▶ YOUR GOAL
Only the lines from the line containing "Given: Open the inbox tray icon in sidebar" to the end of the entries, both included, belong in your answer, and each must match exactly.

(Stored data entries)
--- START ---

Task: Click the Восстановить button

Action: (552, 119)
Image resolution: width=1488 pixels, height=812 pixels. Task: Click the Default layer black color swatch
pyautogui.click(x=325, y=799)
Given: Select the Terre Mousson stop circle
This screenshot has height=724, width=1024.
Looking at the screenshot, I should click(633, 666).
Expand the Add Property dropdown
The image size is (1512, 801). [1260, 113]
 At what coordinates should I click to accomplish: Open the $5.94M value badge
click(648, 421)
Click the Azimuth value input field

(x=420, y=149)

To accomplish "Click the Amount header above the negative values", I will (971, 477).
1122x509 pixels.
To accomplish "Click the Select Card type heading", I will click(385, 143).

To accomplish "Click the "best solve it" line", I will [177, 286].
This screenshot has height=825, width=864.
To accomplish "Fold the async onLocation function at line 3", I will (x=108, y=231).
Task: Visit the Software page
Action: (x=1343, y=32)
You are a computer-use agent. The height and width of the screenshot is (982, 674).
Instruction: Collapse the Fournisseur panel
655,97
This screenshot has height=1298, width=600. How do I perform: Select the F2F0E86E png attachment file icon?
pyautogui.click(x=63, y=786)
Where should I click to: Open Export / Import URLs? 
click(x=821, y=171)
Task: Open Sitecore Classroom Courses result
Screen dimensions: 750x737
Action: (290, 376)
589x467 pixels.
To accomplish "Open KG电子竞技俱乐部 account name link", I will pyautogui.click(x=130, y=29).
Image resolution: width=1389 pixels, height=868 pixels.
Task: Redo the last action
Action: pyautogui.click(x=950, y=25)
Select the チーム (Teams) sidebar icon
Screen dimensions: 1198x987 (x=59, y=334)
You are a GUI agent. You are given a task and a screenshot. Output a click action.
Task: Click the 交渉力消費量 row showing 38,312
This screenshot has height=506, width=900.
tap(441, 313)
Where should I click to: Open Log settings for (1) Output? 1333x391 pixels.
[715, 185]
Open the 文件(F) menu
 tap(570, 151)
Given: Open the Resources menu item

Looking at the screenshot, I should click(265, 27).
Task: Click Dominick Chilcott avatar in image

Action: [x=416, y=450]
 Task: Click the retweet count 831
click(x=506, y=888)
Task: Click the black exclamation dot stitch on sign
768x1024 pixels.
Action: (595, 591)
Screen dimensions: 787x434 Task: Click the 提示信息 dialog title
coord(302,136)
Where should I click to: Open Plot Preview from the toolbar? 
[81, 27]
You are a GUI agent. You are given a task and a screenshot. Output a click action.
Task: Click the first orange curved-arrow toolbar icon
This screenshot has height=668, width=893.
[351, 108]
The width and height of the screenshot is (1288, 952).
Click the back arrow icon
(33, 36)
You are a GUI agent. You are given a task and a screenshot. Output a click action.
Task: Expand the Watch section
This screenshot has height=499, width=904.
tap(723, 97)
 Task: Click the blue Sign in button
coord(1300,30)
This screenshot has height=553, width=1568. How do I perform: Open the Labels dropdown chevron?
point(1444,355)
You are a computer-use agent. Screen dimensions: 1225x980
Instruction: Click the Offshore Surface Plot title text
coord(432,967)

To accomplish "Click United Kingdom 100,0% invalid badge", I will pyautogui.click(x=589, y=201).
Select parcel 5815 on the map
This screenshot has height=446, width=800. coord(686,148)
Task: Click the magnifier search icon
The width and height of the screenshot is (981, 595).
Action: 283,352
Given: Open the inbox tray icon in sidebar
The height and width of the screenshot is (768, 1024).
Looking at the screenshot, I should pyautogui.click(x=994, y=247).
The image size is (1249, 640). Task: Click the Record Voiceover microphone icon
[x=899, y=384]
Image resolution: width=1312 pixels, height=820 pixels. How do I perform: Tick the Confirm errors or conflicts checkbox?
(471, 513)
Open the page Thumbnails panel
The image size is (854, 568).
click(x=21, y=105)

--- END ---

▶ RESPONSE
Given: Open the inbox tray icon in sidebar
The height and width of the screenshot is (768, 1024).
Looking at the screenshot, I should pyautogui.click(x=994, y=247).
The image size is (1249, 640). Task: Click the Record Voiceover microphone icon
[x=899, y=384]
Image resolution: width=1312 pixels, height=820 pixels. How do I perform: Tick the Confirm errors or conflicts checkbox?
(471, 513)
Open the page Thumbnails panel
The image size is (854, 568).
click(x=21, y=105)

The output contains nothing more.